So we’ll see, next time around, whether these stocks, like a TAL, like an Anta, can continue to attract capital flows.
Given it seems that Chinese companies bear more risks, do you spend more time researching Chinese companies vs US counterparts?
The dynamics that I just laid out make it riskier for a short seller, because we don’t think there’s an issue that we proved, we don’t think there’s an issue that we proved that TAL has committed fraud. We don’t think there’s an issue with Anta having committed fraud. But, “do those things matter?” is the question.
That’s golden time for short sellers.
[chuckles]. It’s never a good time, right? Because everybody hates us. When the market’s going up, everybody’s trying to squeeze us, and everybody complains about us. And Elon Musk thinks that we’re the scourge of the planet. And then when stocks are going down, everybody hates us and blames us. So it’s never a good time to be a short seller.
You do it not because you say, “What’s the best way for me to make money in the stock market?”
You do it because you say, “I just feel like I know too much. I just don’t believe in so many of these stories that people chase in the equities market.” And that’s why you go into short selling.
After IQiyi and Luckin, do you think there will be another wave of attack on Chinese companies?
It’s tough to say. Effectively what I was saying earlier is, I don’t think that the incidence rate of fraud has really stopped. Now, the different between companies today and companies back in 2010 to 2012 is that those companies were 90%+ fraudulent top lines. We find a few of those now, we shorted China Internet Financial Services a few years ago, CIFS. That thing was as much as zero as NQ mobile or any of those other names.
But by and large, let’s say the universe of companies from China committing fraud. I think it’s still large. The amount of fraud is not, in terms of the percentage of revenues, is not what it was.
So the question really becomes, “Do investors think it matters?” That’s what we’re trying to figure out. Even outside of the world of China fraud, this is a question that we have to constantly answer. Because when we look at our bread and butter type of shorts, highly misleading accounting, etc. The bar has gotten higher each year because investors are just more and more unconcerned, just more and more oblivious, or deliberately oblivious to, risk.
So we’ve had to find things that are more shocking, or things that we think are more shocking or are just more problematic each year.
What’s the company size of Muddy Waters?
We’re now up at 7 core members of the team. But not everybody is working on China-related names.
What kind of roles do they play on your team?
We do have a former auditor.
We have somebody who has spent most of his career in manufacturing and sourcing.
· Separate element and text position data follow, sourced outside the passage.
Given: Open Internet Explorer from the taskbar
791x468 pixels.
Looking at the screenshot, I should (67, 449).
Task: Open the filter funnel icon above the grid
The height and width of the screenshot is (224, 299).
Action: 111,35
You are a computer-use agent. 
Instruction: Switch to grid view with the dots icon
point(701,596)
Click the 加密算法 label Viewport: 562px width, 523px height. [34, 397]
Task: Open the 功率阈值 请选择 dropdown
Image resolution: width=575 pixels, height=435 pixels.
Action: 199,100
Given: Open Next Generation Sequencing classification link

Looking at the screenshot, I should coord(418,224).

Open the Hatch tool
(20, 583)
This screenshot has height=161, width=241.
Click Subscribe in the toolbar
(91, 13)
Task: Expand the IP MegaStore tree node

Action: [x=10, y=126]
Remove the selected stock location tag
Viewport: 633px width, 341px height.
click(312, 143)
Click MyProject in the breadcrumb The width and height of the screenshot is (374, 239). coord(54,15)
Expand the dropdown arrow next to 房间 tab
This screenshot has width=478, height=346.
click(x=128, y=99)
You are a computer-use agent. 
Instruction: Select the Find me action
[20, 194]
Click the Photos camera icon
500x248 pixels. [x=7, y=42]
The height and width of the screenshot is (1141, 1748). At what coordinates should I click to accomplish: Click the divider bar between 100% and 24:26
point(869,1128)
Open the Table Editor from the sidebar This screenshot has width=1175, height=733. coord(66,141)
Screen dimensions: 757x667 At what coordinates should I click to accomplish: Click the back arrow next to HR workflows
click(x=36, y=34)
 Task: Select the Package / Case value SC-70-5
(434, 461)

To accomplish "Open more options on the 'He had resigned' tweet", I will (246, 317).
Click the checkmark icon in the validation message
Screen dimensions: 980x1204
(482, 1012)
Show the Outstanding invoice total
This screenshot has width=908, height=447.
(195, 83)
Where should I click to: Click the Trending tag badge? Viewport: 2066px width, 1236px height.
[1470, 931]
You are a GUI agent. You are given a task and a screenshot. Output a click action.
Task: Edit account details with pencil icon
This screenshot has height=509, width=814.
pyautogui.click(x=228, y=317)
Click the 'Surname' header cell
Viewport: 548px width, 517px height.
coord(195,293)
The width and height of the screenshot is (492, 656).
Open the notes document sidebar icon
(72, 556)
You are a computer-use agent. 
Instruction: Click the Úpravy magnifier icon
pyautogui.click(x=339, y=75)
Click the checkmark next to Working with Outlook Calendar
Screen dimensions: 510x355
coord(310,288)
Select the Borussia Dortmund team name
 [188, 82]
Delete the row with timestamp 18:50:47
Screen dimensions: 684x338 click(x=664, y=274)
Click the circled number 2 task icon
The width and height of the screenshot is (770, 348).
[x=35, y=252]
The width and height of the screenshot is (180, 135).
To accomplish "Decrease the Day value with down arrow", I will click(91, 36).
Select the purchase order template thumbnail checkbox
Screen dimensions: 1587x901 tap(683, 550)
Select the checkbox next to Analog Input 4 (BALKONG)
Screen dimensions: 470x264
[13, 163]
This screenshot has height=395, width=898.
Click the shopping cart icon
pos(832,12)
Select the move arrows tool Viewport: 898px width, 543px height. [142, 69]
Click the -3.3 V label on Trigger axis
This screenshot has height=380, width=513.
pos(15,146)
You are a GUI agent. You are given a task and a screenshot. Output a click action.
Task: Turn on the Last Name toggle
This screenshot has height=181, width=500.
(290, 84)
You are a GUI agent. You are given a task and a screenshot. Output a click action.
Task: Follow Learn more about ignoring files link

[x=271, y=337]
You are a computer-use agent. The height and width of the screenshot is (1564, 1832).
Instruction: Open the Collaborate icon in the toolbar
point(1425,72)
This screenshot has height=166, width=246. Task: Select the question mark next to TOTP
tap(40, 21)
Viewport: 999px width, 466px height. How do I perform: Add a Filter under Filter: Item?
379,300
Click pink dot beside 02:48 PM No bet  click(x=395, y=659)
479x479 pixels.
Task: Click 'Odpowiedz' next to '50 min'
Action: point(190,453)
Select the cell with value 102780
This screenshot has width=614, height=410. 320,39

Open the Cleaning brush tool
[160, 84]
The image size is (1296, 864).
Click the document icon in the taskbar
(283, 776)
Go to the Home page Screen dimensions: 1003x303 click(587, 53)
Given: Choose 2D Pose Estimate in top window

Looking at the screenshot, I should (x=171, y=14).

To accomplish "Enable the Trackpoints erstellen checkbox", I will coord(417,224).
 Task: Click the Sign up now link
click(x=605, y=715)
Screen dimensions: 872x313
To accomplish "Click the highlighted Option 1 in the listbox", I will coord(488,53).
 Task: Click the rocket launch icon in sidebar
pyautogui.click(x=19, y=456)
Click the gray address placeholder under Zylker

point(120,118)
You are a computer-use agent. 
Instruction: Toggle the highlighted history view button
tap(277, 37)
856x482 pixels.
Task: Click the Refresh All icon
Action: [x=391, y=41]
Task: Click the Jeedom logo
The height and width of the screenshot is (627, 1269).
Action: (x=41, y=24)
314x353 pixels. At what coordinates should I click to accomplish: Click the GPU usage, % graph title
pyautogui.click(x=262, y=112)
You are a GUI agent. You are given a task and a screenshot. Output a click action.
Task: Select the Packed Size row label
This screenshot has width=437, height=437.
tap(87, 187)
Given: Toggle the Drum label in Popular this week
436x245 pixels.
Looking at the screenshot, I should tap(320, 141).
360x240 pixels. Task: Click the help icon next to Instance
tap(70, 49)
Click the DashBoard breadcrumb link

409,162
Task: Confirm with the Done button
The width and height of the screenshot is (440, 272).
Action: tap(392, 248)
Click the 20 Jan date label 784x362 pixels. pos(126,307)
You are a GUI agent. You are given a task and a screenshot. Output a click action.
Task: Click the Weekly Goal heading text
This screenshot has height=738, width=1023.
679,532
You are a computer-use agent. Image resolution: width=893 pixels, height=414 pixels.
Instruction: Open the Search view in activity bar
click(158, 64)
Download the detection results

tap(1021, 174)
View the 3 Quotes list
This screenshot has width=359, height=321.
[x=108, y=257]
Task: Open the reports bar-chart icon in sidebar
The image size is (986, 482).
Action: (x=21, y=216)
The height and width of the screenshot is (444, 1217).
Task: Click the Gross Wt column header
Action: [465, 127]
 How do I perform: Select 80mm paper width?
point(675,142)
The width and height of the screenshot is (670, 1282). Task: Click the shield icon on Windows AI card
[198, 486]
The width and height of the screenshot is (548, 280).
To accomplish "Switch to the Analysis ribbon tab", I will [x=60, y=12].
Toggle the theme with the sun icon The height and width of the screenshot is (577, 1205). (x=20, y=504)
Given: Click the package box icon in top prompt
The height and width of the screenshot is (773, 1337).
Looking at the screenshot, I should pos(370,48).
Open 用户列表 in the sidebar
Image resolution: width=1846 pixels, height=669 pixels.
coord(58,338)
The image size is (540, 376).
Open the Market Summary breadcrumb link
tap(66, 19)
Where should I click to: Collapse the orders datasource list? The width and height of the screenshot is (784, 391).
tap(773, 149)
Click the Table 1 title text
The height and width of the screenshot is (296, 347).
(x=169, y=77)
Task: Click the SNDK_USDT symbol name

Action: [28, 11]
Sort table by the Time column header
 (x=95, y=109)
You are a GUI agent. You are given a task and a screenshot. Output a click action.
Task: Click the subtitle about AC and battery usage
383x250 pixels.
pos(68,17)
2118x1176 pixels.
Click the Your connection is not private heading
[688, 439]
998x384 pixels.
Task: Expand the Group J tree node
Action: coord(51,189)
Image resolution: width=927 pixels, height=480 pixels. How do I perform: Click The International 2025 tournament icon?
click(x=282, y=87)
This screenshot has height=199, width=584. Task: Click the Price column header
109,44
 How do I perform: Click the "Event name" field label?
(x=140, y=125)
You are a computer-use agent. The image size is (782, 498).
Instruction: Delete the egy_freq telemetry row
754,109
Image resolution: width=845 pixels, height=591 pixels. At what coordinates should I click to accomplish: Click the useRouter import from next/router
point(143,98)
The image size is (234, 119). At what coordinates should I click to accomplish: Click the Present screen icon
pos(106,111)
So he really helps us understand how people and material move through businesses.
We have somebody whose background was with a hedge fund in Hong Kong where he did a lot of behavioral type analysis. So he continues to do a lot of that behavioral analysis for us.
We have a junior financial analyst who is pretty, he’s a very sharp guy, but maybe the most traditional finance pedigree.
We also have somebody whose background is in restructuring and complex capital structures.
And then myself. My background is first investing, then law, then real world entrepreneurship, and back to investing.